Reproduce the material below word for word, line by line.

--------

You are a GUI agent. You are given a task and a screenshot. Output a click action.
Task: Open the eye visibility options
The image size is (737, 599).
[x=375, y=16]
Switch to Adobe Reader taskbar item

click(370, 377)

--------

Task response |
You are a GUI agent. You are given a task and a screenshot. Output a click action.
Task: Open the eye visibility options
The image size is (737, 599).
[x=375, y=16]
Switch to Adobe Reader taskbar item

click(370, 377)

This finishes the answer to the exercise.